#51 – Angelika Zacek: Selbstverständlichkeit

Angelika Zacek

Für mich war es eine Selbstverständlichkeit mit 18 Jahren wählen gehen zu können. Ich möchte erleben, dass es für die nächste Generation Frauen eine Selbstverständlichkeit ist Führungspositionen besetzen zu können.
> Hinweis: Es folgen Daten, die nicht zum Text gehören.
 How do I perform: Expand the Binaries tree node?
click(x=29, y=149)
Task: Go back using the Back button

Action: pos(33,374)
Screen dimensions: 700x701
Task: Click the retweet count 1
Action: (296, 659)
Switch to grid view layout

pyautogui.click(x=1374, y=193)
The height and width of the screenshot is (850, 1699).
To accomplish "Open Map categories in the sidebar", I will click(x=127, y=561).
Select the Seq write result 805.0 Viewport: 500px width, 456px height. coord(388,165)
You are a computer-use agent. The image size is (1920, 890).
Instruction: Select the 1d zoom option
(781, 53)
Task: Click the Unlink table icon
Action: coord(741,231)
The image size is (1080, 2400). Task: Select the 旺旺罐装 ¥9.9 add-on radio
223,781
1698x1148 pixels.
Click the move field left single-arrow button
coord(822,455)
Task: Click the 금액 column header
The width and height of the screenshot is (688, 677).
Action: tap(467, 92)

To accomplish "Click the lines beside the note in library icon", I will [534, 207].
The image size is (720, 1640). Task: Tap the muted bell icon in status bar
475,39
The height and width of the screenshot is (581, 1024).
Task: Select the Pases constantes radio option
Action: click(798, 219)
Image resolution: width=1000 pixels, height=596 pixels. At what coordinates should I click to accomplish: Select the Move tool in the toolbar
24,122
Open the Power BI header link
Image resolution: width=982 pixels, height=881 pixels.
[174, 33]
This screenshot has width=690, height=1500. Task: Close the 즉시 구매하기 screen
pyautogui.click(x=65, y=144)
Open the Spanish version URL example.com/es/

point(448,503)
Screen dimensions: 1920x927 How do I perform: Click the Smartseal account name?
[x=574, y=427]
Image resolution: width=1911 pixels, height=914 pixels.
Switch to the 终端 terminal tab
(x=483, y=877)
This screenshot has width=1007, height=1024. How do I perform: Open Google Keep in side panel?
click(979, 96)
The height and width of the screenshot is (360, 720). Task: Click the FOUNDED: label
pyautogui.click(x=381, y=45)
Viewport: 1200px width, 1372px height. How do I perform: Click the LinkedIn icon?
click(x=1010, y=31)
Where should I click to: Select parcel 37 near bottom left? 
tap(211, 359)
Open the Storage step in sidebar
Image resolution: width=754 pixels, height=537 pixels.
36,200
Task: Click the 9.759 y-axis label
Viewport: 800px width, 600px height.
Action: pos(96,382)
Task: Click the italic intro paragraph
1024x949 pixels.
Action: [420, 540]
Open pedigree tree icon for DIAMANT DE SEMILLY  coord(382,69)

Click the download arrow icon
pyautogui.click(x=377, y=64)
Wählen zu gehen, ja klar, für mich war das kein Thema. Abitur zu machen hingegen schon. Es lag an der Gunst meines Vaters mich nicht in eine Lehre zu schicken, wie er selber musste, sondern mich durchzufüttern und zu versorgen bis zum Abitur. Wir vier Kinder sollten es besser haben als er. Geld war ein Thema in unserer Arbeiterfamilie. Studieren zu gehen war auch keine Selbstverständlichkeit für mich, ich musste es mir selbst finanzieren. Mehr in Bildung zu investieren um wirklich jeden und jeder die Chancen zu bieten alles studieren und alles werden zu können ist eine so wichtige Voraussetzung für eine gerechte Gesellschaft. Der Staat und die Gesellschaft sind heute in einer Position, dass wir uns das auch gut leisten und unseren Kindern gönnen könnten.

Uns Frauen steht Gleichberechtigung zu!

Als Frau Regisseurin zu werden, war aus meiner Sicht einer „Ernst Busch Studentin“ nichts Ungewöhnliches. Aus meiner Sicht nach 10 Jahren Berufserfahrung änderte sich das. Die gläserne Decke, das mühevolle Vorwärtskommen, obwohl ich erfolgreiche Inszenierungen machte, war für mich eine schmerzhafte Erkenntnis. 70 % aller Inszenierungen sind von Männern. 78 % der Intendanzen und Direktionen sind männlich besetzt. Wobei das Publikum im Durchschnitt zu 65 % Frauen sind. Ja, auch ich dachte, alle, die sehr gut sind, schaffen es bis nach oben. Fehlanzeige. Jetzt kämpfe ich als Mitgründerin und Vorstandsvorsitzende von Pro Quote Bühne dafür, dass die Theater das Grundgesetz einhalten und aufhören Frauen zu benachteiligen oder zu missachten und zu übersehen.

Ich möchte erleben dass es eine Selbstverständlichkeit ist für die nächste Generation Frauen, dass sie zum gleichen Anteil in jedem Beruf und in jede Führungspositionen gelangen können. Wir Frauen müssen nicht besser sein als die Männer um diese Positionen zu bekommen, sie stehen uns zu. Es geht auch gar nicht darum besser oder schlechter zu sein sondern hier geht’s darum anders sein zu können mit demselben Recht zu sein. Augenhöhe statt Dominanzkultur und ein respektvolles, interessiertes und wertschätzendes Miteinander das wünsche ich mir. Letztlich ist es ist eine Bereicherung für alle Menschen. Vielfalt und Balance sind aus meiner Sicht der Schlüssel für eine ausgeglichene und vollkommenere Gesellschaft.


Über die Autorin

Dipl. Reg. Angelika Zacek, in Wien geboren, studierte zunächst Schauspiel und arbeitete als Schauspielerin in Wien, Linz und Hannover. Später folgte ein Regie-Studium an der Hochschule „Ernst Busch“ in Berlin. Seit 2008 ist sie als freie Regisseurin tätig, unter anderem am Staatstheater Cottbus, am Hans Otto Theater Potsdam, an den Bühnen der Stadt Gera, dem Staatstheater Karlsruhe und dem Mainfrankentheater in Würzburg.

Ihre Inszenierung „Amphitryon“ war maßgeblich für die Auszeichnung des Würzburger Theaters für „Couragierte Theaterarbeit“ bei den Bayerischen Theatertagen 2011. Zudem ist Angelika Zacek am Max Reinhardt Seminar Wien 2012 als Lehrbeauftragte tätig gewesen. Die Inszenierung mit den Studenten wurde in Wien am Schönbrunner Schlosstheater aufgeführt.

2017 gründete sie zusammen mit sechs weiteren Regisseurinnen den Verein Pro Quote Bühne e.V. und engagiert sich dort als Vorstandsvorsitzende für die Gleichstellung der Geschlechter und Chancengleichheit in der Theaterlandschaft.

In der Kritiker-Umfrage des Theater heute Jahrbuchs 2018 wurde sie als beste Nachwuchskünstlerin genannt.